- What is being asked -
Exclude every picture. Output verbatim the lines from the one containing "Task: Switch to the Advanced tab" to the end of the data.

[Extracted records]
▬▬▬▬▬▬▬▬▬▬
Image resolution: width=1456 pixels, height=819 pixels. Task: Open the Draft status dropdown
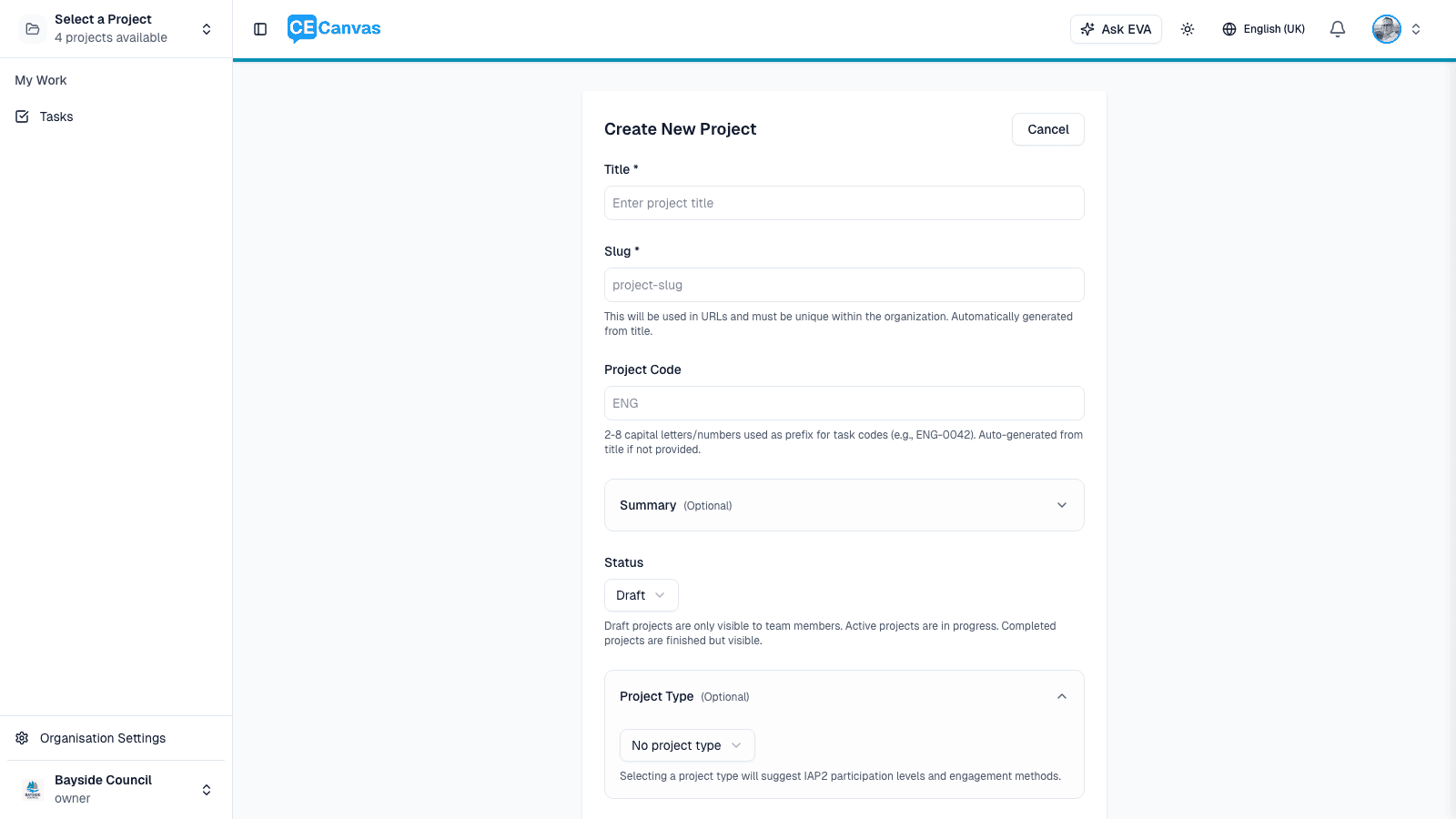point(641,595)

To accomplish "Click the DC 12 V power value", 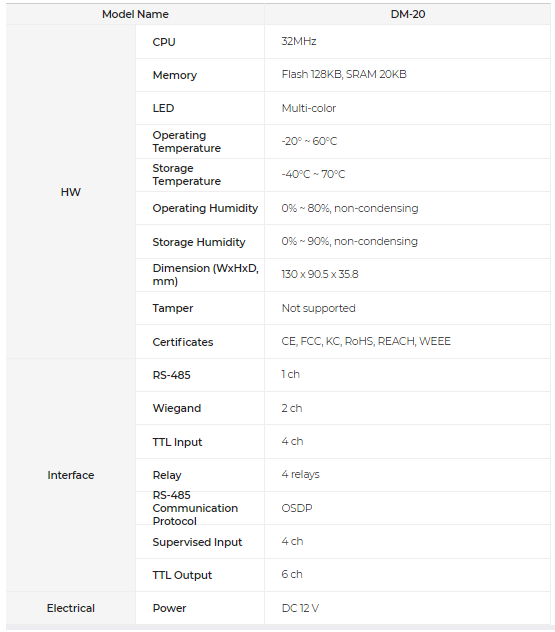I will click(x=300, y=608).
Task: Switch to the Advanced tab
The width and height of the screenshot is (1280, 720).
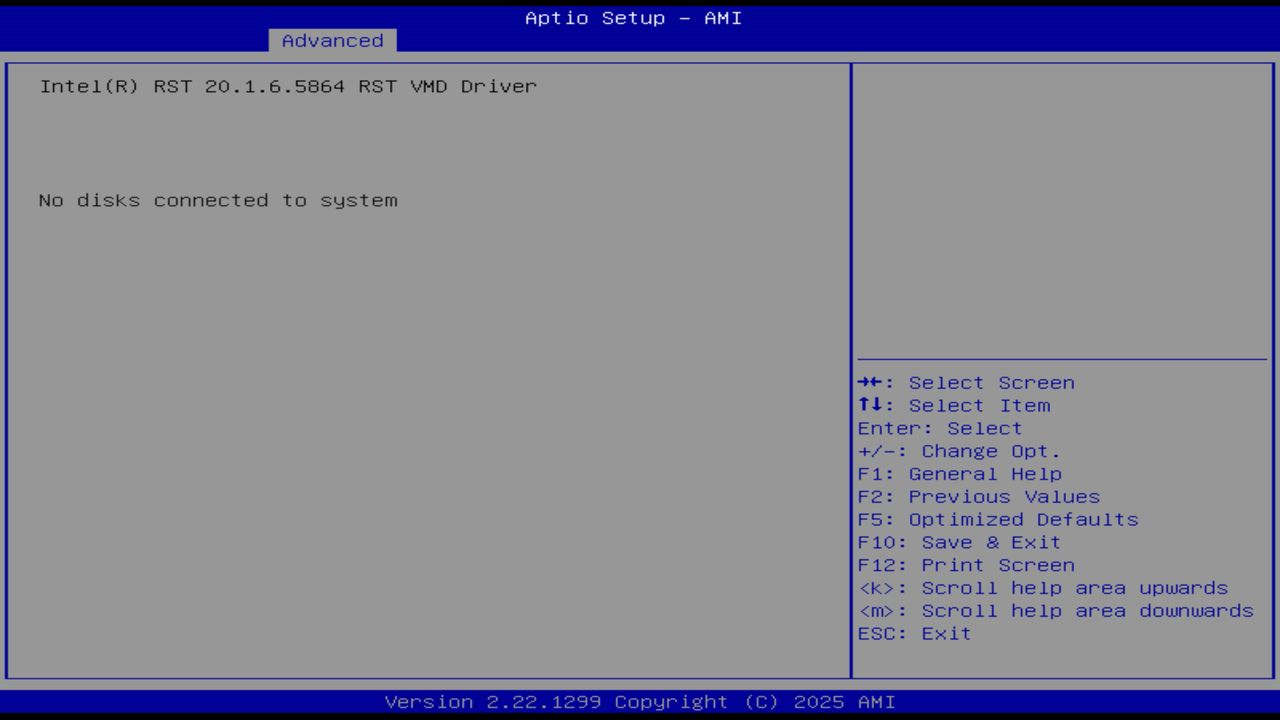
▬▬▬▬▬▬▬▬▬▬
- Written answer -
Task: Switch to the Advanced tab
The width and height of the screenshot is (1280, 720).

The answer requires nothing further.